═══ Entries supplied ═══
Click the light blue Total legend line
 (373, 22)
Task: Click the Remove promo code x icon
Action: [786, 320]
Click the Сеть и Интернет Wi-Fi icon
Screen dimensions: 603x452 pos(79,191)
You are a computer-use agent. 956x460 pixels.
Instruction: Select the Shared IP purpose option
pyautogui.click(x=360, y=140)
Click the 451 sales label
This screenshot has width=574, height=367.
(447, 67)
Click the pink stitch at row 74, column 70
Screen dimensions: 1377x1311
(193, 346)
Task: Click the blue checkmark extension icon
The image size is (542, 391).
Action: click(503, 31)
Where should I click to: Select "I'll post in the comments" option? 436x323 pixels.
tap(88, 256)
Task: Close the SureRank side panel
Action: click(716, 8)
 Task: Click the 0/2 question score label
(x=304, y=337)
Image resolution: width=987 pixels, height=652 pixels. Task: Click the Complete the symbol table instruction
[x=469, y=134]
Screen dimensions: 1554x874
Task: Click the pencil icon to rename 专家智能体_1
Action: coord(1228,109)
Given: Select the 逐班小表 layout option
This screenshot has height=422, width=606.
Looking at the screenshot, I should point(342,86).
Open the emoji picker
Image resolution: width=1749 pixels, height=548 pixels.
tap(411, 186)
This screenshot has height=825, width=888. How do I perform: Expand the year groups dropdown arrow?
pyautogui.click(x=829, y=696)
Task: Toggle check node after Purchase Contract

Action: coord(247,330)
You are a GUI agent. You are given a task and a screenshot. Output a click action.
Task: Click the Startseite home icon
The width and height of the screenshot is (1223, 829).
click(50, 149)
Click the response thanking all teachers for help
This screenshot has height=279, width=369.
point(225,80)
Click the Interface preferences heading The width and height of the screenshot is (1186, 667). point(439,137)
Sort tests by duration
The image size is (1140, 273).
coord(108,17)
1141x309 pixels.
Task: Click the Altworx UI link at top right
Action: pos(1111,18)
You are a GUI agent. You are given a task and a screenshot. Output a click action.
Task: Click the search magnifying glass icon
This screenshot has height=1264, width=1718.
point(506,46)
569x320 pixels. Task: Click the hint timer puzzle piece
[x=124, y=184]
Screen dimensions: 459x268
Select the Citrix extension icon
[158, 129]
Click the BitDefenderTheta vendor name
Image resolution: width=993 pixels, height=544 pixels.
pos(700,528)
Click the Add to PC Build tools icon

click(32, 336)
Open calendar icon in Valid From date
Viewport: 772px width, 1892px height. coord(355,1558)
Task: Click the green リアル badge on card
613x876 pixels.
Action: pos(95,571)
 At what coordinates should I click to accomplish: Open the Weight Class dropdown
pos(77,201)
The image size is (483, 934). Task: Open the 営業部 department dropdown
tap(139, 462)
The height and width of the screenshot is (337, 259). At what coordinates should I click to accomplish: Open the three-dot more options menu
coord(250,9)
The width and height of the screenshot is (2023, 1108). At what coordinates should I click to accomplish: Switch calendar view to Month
═══
**Task requirements**
Copy every line of the entries above word for word, keeping their order.

**Answer in full**
Click the light blue Total legend line
 (373, 22)
Task: Click the Remove promo code x icon
Action: [786, 320]
Click the Сеть и Интернет Wi-Fi icon
Screen dimensions: 603x452 pos(79,191)
You are a computer-use agent. 956x460 pixels.
Instruction: Select the Shared IP purpose option
pyautogui.click(x=360, y=140)
Click the 451 sales label
This screenshot has width=574, height=367.
(447, 67)
Click the pink stitch at row 74, column 70
Screen dimensions: 1377x1311
(193, 346)
Task: Click the blue checkmark extension icon
The image size is (542, 391).
Action: click(503, 31)
Where should I click to: Select "I'll post in the comments" option? 436x323 pixels.
tap(88, 256)
Task: Close the SureRank side panel
Action: click(716, 8)
 Task: Click the 0/2 question score label
(x=304, y=337)
Image resolution: width=987 pixels, height=652 pixels. Task: Click the Complete the symbol table instruction
[x=469, y=134]
Screen dimensions: 1554x874
Task: Click the pencil icon to rename 专家智能体_1
Action: coord(1228,109)
Given: Select the 逐班小表 layout option
This screenshot has height=422, width=606.
Looking at the screenshot, I should point(342,86).
Open the emoji picker
Image resolution: width=1749 pixels, height=548 pixels.
tap(411, 186)
This screenshot has height=825, width=888. How do I perform: Expand the year groups dropdown arrow?
pyautogui.click(x=829, y=696)
Task: Toggle check node after Purchase Contract

Action: coord(247,330)
You are a GUI agent. You are given a task and a screenshot. Output a click action.
Task: Click the Startseite home icon
The width and height of the screenshot is (1223, 829).
click(50, 149)
Click the response thanking all teachers for help
This screenshot has height=279, width=369.
point(225,80)
Click the Interface preferences heading The width and height of the screenshot is (1186, 667). point(439,137)
Sort tests by duration
The image size is (1140, 273).
coord(108,17)
1141x309 pixels.
Task: Click the Altworx UI link at top right
Action: pos(1111,18)
You are a GUI agent. You are given a task and a screenshot. Output a click action.
Task: Click the search magnifying glass icon
This screenshot has height=1264, width=1718.
point(506,46)
569x320 pixels. Task: Click the hint timer puzzle piece
[x=124, y=184]
Screen dimensions: 459x268
Select the Citrix extension icon
[158, 129]
Click the BitDefenderTheta vendor name
Image resolution: width=993 pixels, height=544 pixels.
pos(700,528)
Click the Add to PC Build tools icon

click(32, 336)
Open calendar icon in Valid From date
Viewport: 772px width, 1892px height. coord(355,1558)
Task: Click the green リアル badge on card
613x876 pixels.
Action: pos(95,571)
 At what coordinates should I click to accomplish: Open the Weight Class dropdown
pos(77,201)
The image size is (483, 934). Task: Open the 営業部 department dropdown
tap(139, 462)
The height and width of the screenshot is (337, 259). At what coordinates should I click to accomplish: Open the three-dot more options menu
coord(250,9)
The width and height of the screenshot is (2023, 1108). At what coordinates should I click to accomplish: Switch calendar view to Month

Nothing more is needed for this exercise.